Does this repository provide training code? I only see the test code

johnwlambert commented 4 years ago

Hi @luocmin, thanks for your interest in our work. I'm still cleaning up all of the training scripts, but all the code should be in this PR to train any model from our paper: https://github.com/mseg-dataset/mseg-semantic/pull/9

In which taxonomy/on which datasets/at which resolution would you like to train? You can find more details here.

luocmin commented 4 years ago

Hi @johnwlambert ,Thank you for helping me solve the question. According to the link you provided, I found that the MSEG-Semantic code I downloaded is different from the code in your link. Since I am a white person, it is not clear about the training, so I also want to ask whether the training code is based on the code in semseG project mentioned in the project. me: you:

johnwlambert commented 4 years ago

Hi @luocmin, I didn't quite understand your question -- do you mind explaining a bit more about the issue you are facing?

The training script in the semseg repo is a starting point for our work, but we add several hundred additional lines of code to their training script to accommodate training on multiple datasets at once, and to incorporate MGDA and domain generalization.

Can you pull the latest into your clone/fork of the repo? There shouldn't be any breaking changes.

luocmin commented 4 years ago

@johnwlambert ，My question is why the code I downloaded does not have some configuration files such as training.md. Sorry, as a novice, if I want to train, besides referring to semseg and MGDA, what other issues should I pay attention to?

luocmin commented 4 years ago

@johnwlambert ，The problem with different codes I found that there are different branches in a warehouse. I see ccsa_train.py in the code domain_generalization. Is this script used for training? Because you didn’t describe how to train in the project description. Can you give a command to execute the training script? Thank you Regarding the data set processing, the tests are very detailed, but there is no training. As a novice, I have the data now, but I can't start the training. Can you give me some pointers?

johnwlambert commented 4 years ago

train.py is used for training models on individual datasets and MSeg using traditional cross-entropy loss and MGDA. ccsa_train.py should be used to train CCSA (domain generalization) models.

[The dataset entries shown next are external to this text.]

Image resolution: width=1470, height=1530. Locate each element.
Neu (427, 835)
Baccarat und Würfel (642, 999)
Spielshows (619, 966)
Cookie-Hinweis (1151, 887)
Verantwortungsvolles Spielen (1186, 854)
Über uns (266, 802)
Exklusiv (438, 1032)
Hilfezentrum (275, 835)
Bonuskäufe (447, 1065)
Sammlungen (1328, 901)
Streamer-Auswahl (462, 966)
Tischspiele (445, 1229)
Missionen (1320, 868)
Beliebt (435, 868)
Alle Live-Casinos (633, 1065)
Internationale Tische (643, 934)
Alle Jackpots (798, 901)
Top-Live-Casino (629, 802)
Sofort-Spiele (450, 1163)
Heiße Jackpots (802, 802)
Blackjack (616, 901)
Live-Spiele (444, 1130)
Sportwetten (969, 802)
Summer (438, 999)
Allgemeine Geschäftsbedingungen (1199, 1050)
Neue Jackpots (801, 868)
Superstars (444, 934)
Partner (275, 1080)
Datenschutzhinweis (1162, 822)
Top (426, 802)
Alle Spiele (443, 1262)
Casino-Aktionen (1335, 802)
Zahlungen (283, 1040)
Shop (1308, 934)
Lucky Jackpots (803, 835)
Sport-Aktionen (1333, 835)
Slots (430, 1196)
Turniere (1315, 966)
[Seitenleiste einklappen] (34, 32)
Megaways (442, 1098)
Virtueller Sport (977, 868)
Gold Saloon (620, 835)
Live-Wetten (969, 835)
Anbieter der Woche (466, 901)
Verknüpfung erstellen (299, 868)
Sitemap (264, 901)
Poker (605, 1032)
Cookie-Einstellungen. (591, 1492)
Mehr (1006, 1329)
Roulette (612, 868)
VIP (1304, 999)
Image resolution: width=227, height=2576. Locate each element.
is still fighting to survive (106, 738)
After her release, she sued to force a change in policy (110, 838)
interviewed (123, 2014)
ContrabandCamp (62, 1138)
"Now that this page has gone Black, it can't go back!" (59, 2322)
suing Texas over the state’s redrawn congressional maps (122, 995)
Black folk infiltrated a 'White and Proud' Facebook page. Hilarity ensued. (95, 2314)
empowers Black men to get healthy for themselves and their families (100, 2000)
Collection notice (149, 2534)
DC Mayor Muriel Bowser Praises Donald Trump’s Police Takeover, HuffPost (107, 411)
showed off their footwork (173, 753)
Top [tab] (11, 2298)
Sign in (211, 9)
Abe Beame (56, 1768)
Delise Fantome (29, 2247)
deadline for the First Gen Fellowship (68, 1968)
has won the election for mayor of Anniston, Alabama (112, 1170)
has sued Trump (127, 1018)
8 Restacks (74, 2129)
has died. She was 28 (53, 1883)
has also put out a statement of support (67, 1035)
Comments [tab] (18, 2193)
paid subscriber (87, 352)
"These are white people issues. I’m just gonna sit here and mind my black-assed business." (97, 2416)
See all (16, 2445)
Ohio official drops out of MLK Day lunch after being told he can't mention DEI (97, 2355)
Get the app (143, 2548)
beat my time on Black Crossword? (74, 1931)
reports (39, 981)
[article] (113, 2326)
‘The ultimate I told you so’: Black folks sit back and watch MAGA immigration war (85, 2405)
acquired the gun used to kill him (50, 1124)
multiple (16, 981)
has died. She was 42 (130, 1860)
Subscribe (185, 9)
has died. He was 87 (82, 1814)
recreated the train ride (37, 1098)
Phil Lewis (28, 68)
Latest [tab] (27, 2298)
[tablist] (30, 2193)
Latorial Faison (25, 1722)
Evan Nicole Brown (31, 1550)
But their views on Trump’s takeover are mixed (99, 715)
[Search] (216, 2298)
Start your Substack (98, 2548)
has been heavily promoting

Could you let me know more about which model you would like to train (on which datasets, using which taxonomy, using which resolution, and which training technique) and I can point you to the relevant config? There are admittedly a ton of experiment config files since we released dozens of models.

luocmin commented 4 years ago

I'm basically trying to solve the training of lane markings by trying to think of you as being able to train multiple data sets to achieve generalization. At present, I have remAP,relabel the relevant data set according to the MSEG-API provided by you. But I have a question about the difference between data set remap and relabel. Since the code involved is a bit confusing, I would like to ask if the train.py you are referring to is mseg_semantic/tool/train.py or semiseg/tool/train.py

luocmin commented 4 years ago

The elements framed in red are not in the file path pointed to by it.

luocmin commented 4 years ago

johnwlambert commented 4 years ago

I see, thanks for the explanation. Adding lane markings to the universal taxonomy is an interesting experiment and could be quite valuable for self-driving applications. We excluded it from the universal taxonomy since it didn't adhere to the principles in our decision tree (from our paper, since they are marked as "road" in Cityscapes, BDD, IDD, COCO, ADE20K etc). I'm interested to hear what you discover.

The train.py from our repo is what you should use, since it merges multiple datasets at training time using our TaxonomyConverter class.

The relevant config is 480p: config/train/480_release/mseg-3m.yaml 720p: config/train/720_release/mseg-3m.yaml 1080p, (3 million crops): mseg_semantic/config/train/1080_release/mseg-lowres-3m.yaml 1080p, (1 million crops): mseg_semantic/config/train/1080_release/mseg-lowres.yaml

Have you downloaded all the datasets as described here, and do the unit tests pass successfully at the end?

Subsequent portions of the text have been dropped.